Elsie: Is there anything that you specifically think should be saved until after Thanksgiving? 

Emma: No. 

Elsie: I can go first. Okay, so for me, there’s no decor that I wouldn’t put up early.  I do tend to be like it’s because I’m a blogger because that’s like my excuse. But I remember specifically that when I was like 21-year-old child married Elsie, that I put my Christmas tree up as soon as Halloween was over too. So I’ve always been this way. I would always be this way. It’s not just because of blogging. The thing I think that for me that I want to save until after Thanksgiving is recipes, anything with candy canes, our baking marathon even making the Chex mix for me I think is better to keep that all between Thanksgiving And Christmas like in that month zone. Just so that it’s not like too much, although I will admit that I already made Christmas pie like little hand pies with my kids. That’s because they’re like loving baking right now. Bend a little rule here and there whatever. Marigold asked me this morning when she first woke up, the last thing she said before she went to sleep and the first thing she said when she woke up was, can we make pies today, so we’re definitely gonna make pies tonight little pop tarts.

Emma: That’s cute. Oscar never asks to bake because he can’t talk.

Elsie: Your time is coming. I can’t wait for you to hear what the kids wanted to buy Oscar for Christmas. It’s so cool. I’m letting them pick all their own gifts. And they’re so funny. Emma’s gifts are the funniest though in my opinion. They’re so weird.

Emma: Speaking of gift ideas, and also things you do after Thanksgiving. I did this last year and I’m doing a little of it this year, but very into advent calendars. And of course, you can make your own like Elsie has a beautiful one on the blog. We’ve multiple ones but it’s a really beautiful one I think the post is called Heirloom Advent Calendar. You can kind of fill it with your own things, but you can also buy them and I think you put together a gift guide of Advent Calendars. I saw it on Instagram. I don’t really run the Instagram guys. 
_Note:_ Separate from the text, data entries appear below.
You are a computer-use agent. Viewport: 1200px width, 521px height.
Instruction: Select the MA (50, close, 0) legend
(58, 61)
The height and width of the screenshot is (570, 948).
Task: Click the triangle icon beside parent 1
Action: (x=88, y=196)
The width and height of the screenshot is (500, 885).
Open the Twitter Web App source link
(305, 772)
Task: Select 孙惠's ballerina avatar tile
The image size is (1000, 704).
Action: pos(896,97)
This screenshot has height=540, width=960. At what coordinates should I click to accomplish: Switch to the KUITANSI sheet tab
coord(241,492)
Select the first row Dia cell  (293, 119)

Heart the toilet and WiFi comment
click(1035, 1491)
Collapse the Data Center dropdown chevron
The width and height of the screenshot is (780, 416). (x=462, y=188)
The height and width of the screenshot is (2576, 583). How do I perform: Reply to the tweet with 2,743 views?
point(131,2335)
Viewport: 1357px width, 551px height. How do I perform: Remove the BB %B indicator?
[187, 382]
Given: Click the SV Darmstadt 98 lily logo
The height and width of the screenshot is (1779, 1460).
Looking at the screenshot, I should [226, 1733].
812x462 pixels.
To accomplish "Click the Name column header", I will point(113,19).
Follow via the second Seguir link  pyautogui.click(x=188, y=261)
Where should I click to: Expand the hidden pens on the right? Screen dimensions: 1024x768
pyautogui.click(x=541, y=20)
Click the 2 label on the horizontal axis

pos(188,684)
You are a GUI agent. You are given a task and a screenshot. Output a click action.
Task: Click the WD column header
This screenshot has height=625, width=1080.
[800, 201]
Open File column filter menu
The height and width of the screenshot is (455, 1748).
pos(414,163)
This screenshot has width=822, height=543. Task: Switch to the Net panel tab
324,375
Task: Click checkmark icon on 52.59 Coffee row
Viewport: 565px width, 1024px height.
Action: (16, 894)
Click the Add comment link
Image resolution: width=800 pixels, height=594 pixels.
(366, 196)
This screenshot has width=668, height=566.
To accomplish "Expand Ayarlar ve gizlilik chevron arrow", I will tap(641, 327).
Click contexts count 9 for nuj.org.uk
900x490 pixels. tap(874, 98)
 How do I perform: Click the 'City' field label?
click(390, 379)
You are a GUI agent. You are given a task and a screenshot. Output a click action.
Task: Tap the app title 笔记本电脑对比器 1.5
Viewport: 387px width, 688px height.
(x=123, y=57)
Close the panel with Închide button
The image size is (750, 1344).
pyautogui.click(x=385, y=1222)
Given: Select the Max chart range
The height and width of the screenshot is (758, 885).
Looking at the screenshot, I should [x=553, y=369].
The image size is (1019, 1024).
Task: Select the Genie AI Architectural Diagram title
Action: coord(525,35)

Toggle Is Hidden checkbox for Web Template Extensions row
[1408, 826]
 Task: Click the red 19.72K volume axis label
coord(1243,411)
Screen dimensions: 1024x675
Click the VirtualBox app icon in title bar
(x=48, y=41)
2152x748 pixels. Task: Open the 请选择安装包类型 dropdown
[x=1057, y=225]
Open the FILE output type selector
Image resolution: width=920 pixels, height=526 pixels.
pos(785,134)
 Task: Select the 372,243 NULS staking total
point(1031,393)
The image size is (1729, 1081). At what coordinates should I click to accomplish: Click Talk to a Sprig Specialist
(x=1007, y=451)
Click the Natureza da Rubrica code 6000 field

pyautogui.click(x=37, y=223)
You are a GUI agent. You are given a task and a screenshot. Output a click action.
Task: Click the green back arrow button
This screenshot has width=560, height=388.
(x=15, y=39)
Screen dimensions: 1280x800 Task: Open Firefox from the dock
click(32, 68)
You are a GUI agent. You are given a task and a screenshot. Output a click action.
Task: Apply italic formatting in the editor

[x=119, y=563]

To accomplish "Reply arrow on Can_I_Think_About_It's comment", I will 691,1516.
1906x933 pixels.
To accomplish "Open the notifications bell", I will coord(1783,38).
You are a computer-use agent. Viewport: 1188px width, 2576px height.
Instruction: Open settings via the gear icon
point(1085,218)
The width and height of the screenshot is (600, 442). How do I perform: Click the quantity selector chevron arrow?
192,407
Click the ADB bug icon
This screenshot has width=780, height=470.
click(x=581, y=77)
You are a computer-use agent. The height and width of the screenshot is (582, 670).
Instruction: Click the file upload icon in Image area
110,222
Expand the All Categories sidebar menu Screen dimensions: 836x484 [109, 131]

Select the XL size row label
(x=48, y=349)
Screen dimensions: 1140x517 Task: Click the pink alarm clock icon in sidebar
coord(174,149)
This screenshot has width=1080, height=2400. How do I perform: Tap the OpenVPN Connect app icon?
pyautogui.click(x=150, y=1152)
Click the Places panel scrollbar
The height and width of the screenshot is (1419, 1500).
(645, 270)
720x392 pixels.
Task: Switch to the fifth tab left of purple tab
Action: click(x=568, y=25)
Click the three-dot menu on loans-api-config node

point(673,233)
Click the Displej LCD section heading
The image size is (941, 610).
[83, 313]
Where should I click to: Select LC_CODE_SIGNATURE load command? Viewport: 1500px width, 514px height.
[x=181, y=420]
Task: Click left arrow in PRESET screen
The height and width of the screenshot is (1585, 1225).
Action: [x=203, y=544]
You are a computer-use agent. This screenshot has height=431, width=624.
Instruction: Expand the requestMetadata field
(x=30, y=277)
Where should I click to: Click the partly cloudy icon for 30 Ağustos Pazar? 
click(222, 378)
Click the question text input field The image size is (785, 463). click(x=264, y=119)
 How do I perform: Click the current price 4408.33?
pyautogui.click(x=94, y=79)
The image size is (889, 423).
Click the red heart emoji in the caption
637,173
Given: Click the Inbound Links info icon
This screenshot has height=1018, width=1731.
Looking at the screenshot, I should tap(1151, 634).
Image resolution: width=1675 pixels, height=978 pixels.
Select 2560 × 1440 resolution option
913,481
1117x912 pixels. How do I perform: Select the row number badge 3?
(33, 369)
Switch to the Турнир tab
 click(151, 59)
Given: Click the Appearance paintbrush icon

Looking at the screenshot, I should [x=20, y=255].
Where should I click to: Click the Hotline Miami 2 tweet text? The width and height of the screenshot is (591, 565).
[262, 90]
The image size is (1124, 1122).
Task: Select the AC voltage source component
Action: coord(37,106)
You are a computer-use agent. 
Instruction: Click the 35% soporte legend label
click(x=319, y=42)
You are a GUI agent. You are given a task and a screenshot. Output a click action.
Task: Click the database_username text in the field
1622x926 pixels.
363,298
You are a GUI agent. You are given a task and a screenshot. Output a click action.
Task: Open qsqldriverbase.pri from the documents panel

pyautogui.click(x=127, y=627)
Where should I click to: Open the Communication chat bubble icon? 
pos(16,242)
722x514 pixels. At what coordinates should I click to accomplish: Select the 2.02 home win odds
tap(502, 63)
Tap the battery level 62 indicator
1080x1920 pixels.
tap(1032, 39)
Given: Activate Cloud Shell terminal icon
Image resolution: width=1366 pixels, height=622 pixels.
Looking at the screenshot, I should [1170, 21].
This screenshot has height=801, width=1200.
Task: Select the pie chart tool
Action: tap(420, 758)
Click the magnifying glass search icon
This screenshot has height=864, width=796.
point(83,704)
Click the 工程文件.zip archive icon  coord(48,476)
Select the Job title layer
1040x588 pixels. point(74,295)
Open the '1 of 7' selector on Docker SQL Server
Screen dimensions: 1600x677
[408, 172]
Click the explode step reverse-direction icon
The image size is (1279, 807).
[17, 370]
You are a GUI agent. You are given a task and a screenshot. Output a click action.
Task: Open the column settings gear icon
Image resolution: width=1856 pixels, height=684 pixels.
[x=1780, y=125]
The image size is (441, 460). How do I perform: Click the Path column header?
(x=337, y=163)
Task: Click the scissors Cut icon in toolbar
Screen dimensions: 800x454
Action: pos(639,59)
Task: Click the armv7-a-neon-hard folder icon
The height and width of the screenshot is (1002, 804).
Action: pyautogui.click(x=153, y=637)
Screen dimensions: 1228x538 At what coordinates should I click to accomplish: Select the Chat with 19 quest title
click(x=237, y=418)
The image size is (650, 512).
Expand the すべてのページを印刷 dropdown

Elsie: Okay, so I found some really cute ones. I will link these in the show notes, anything that’s still available. But Jeremy and I went to the world market and we got the 12 days of noodles, which is 12 different Ramens, which is so fun and perfect for our family. Then one of the ones that was so funny was a sex Advent. I think it was the whole 24 days or whatever. It was like, little sex challenges, sort of like a little message like a fortune cookie-sized, a prompt. Then there were other ones. I’ve heard a warning from a lot of people that the 12 days or the advent of wine can be kind of gross, kind of like the sugary unless you like love sugary wine, which many people do, but I wouldn’t want that. So I did skip that one. But I put pretty much every other kind of funny Advent. There was one that was croc charms like Christmas-themed croc charms for your crocs. Anyways, I will put those in the show notes because I do think they’re really funny.

Emma: Yeah, I love an Advent even just a simple one that’s like a tiny piece of chocolate each day. I love it. But we’re doing, Trey and I, are doing the David’s Tea, tea advent. We do the caffeine-free one so that we can have it any time of day because we do usually at night after Oscar goes to sleep that we’ll do it so I’m doing that one. That’s kind of something that doesn’t start until after Thanksgiving. I also think it makes a really good gift. We’re going to talk more about gifts in another segment. But buying that’s what I did for the family last year because our family, we do like gifts for the kiddos, but we don’t always do gifts for each other. It’s just not necessary. But last year, I got everyone an advent calendar. I think that’s kind of a fun thing because you use it up.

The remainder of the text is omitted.